■ Written instruction
Transcribe every line of the listing below without changes, leaving out the pictures.

Dataset rows
***

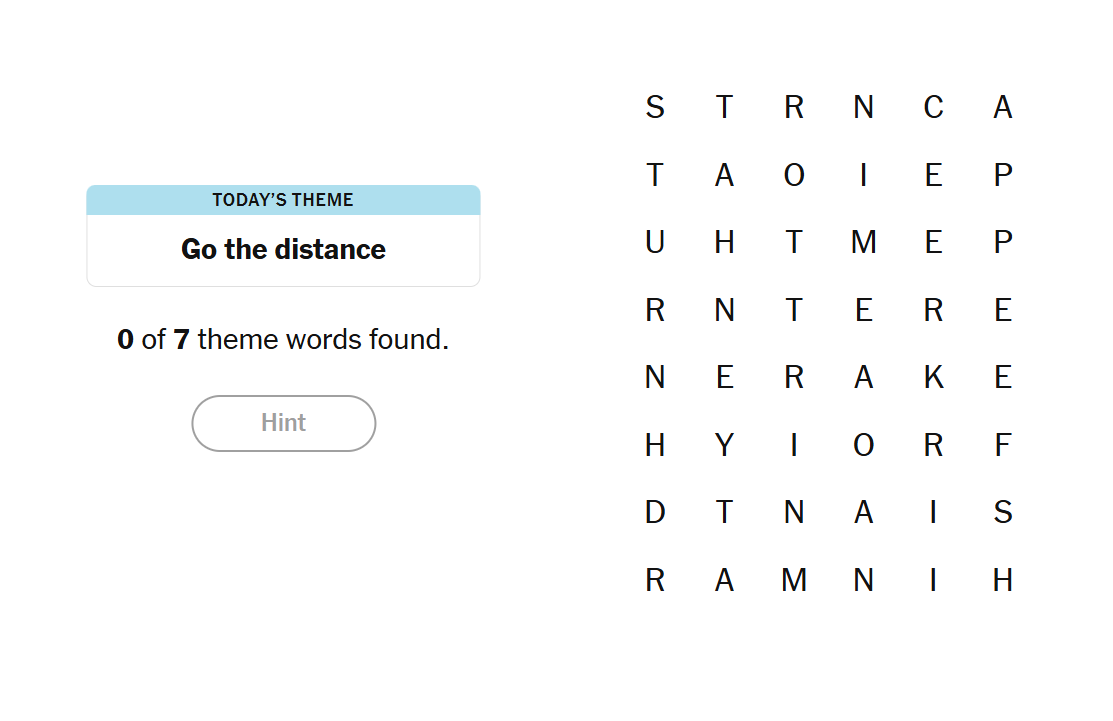The height and width of the screenshot is (721, 1113).
Task: Click the R in the bottom-left corner
Action: pos(655,580)
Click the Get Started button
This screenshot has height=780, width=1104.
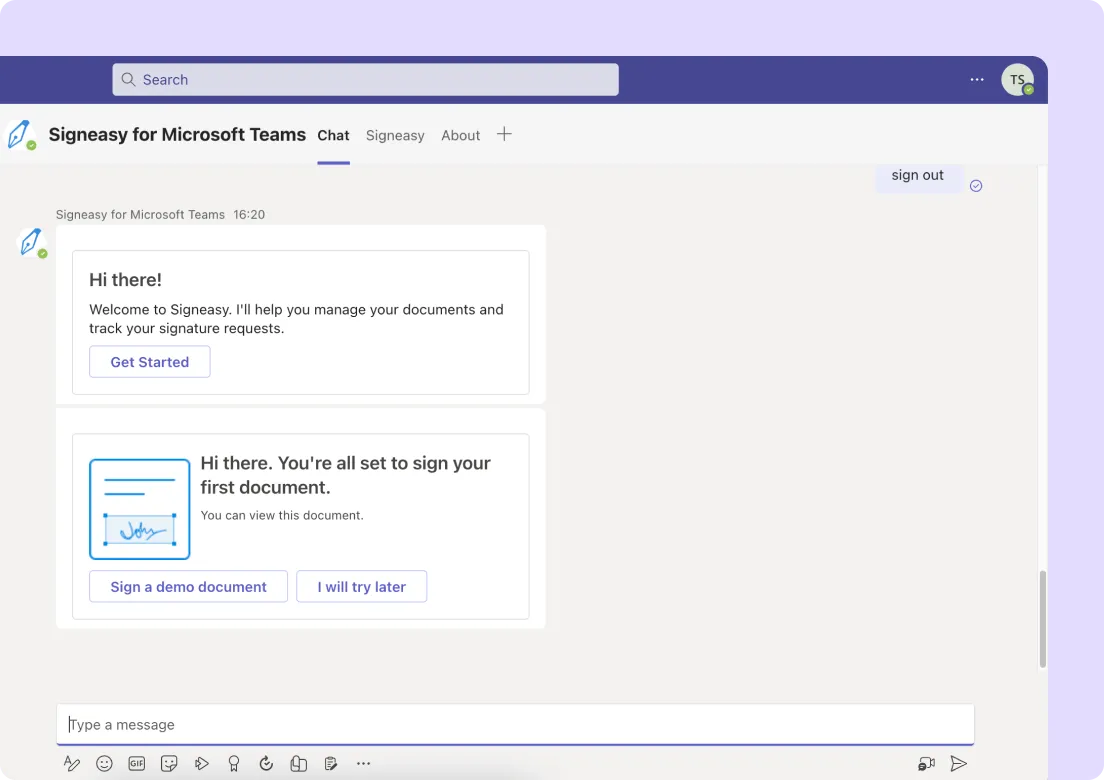point(149,361)

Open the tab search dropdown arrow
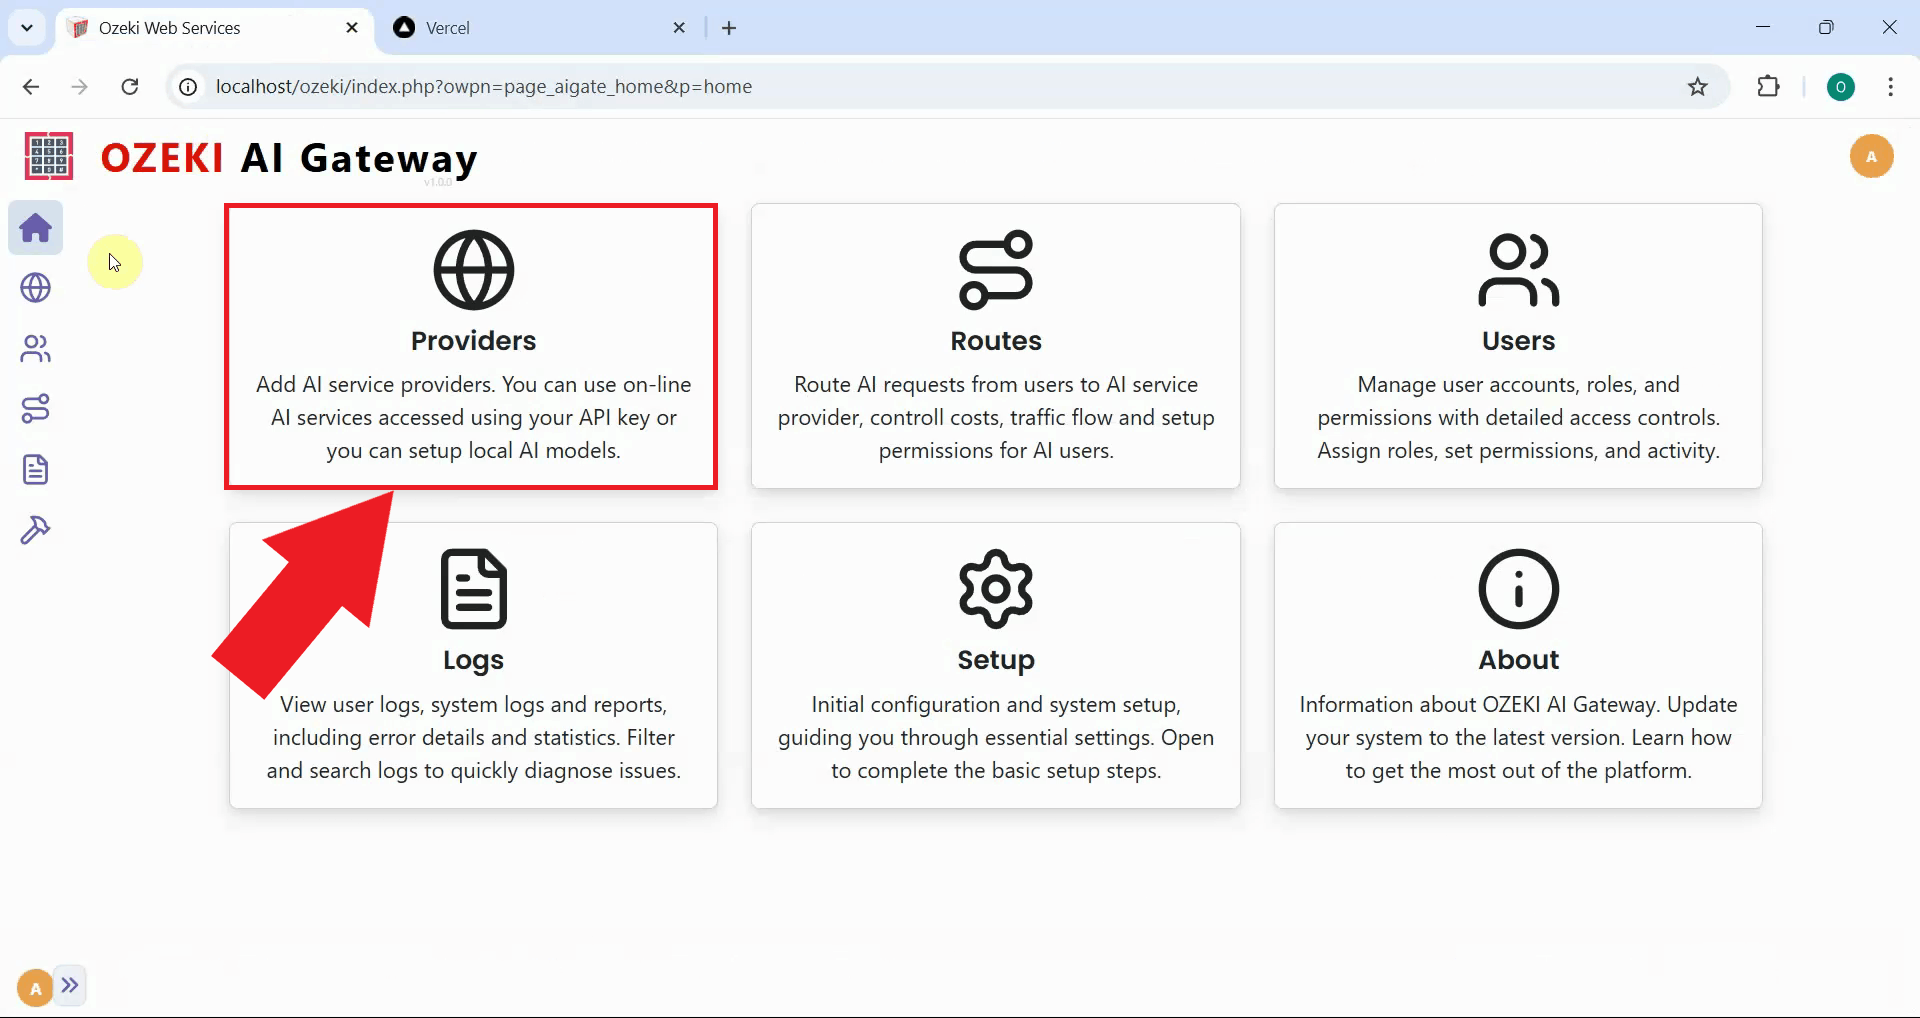tap(27, 27)
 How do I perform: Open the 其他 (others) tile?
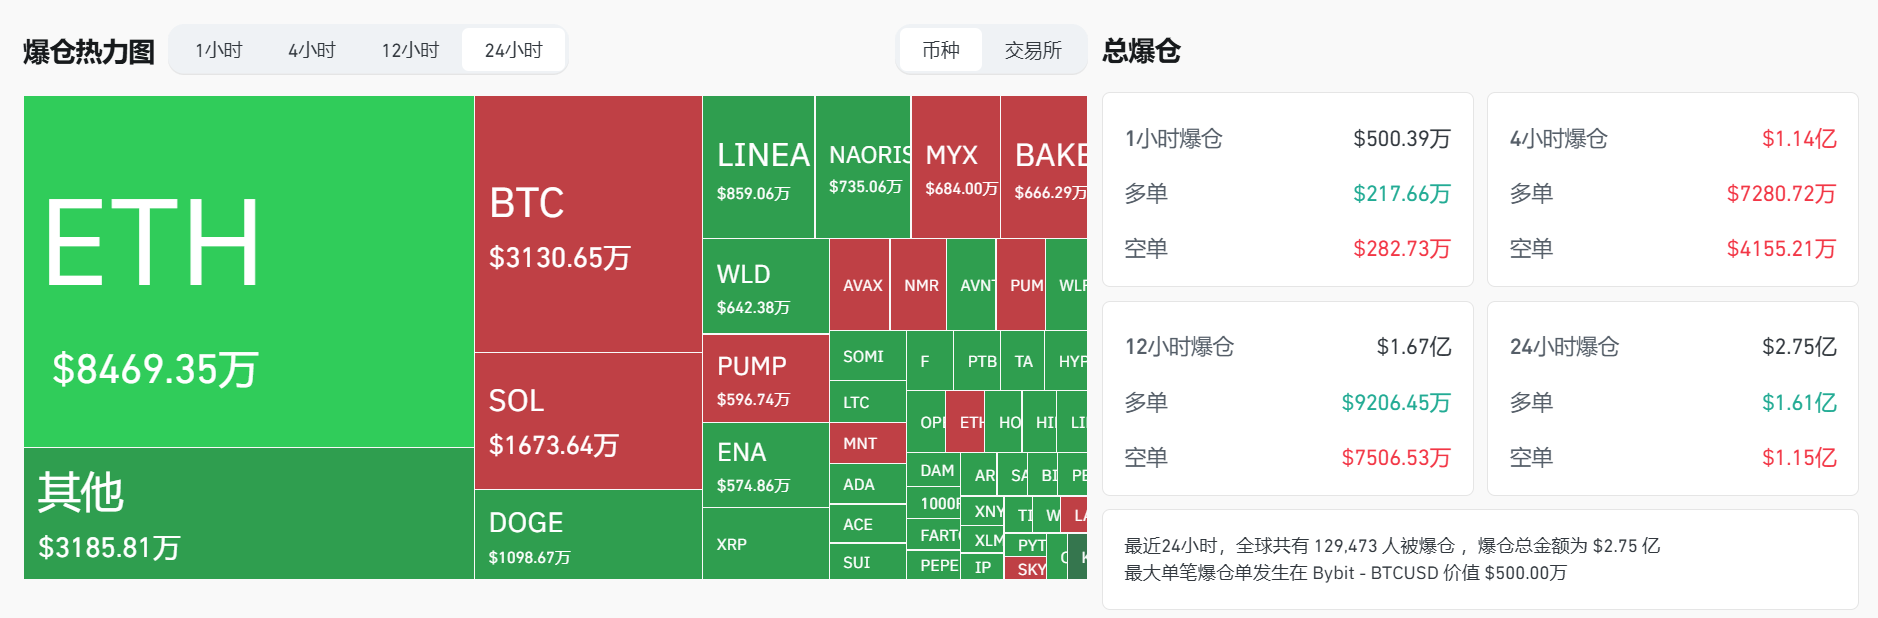coord(248,513)
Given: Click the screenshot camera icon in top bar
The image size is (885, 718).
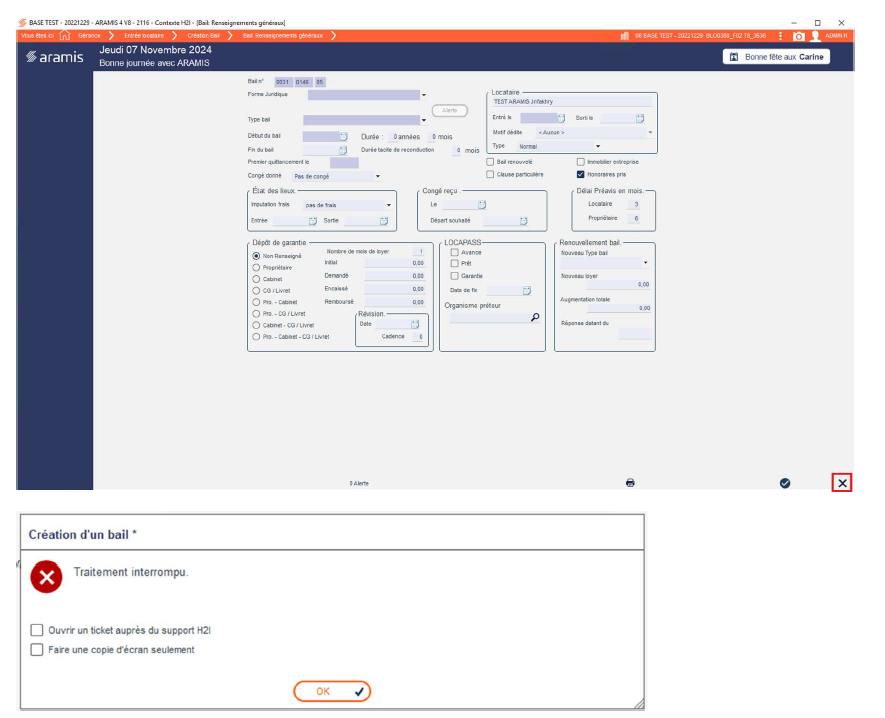Looking at the screenshot, I should 799,36.
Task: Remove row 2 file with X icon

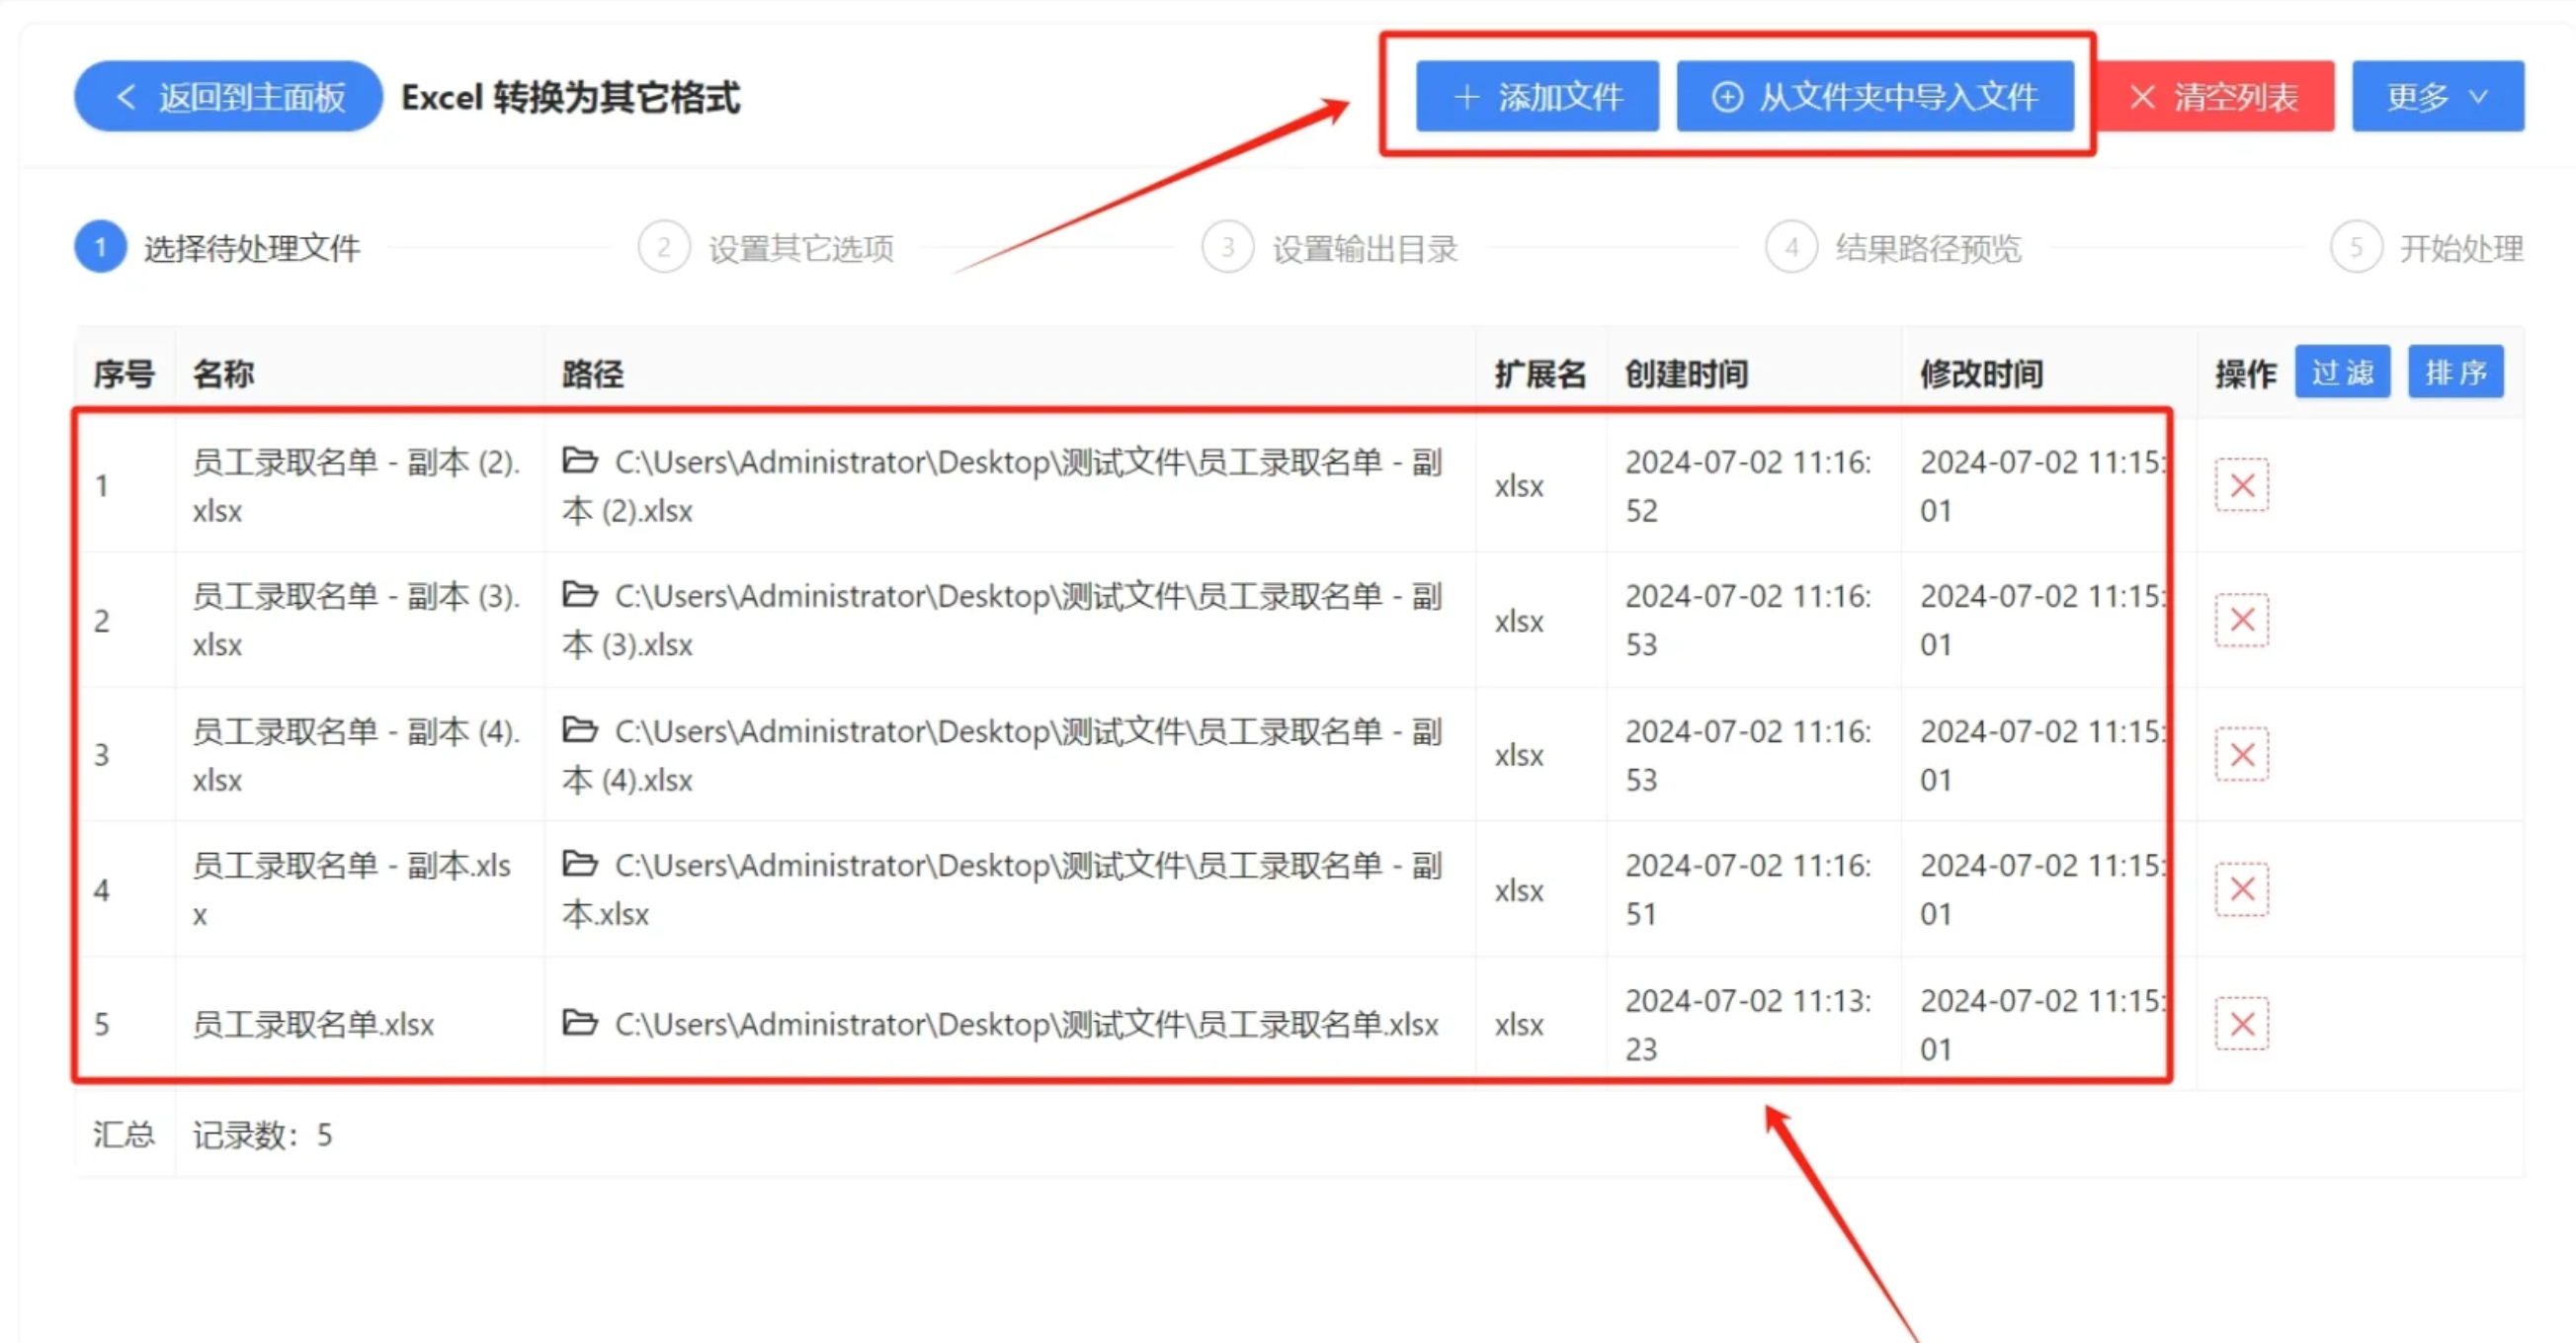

***

■ Answer in full
The height and width of the screenshot is (721, 1113).
Task: Click the R in the bottom-left corner
Action: pos(655,580)
Click the Get Started button
This screenshot has height=780, width=1104.
point(149,361)

Open the tab search dropdown arrow
tap(27, 27)
 How do I perform: Open the 其他 (others) tile?
coord(248,513)
Given: Click the screenshot camera icon in top bar
The image size is (885, 718).
Looking at the screenshot, I should 799,36.
Task: Remove row 2 file with X icon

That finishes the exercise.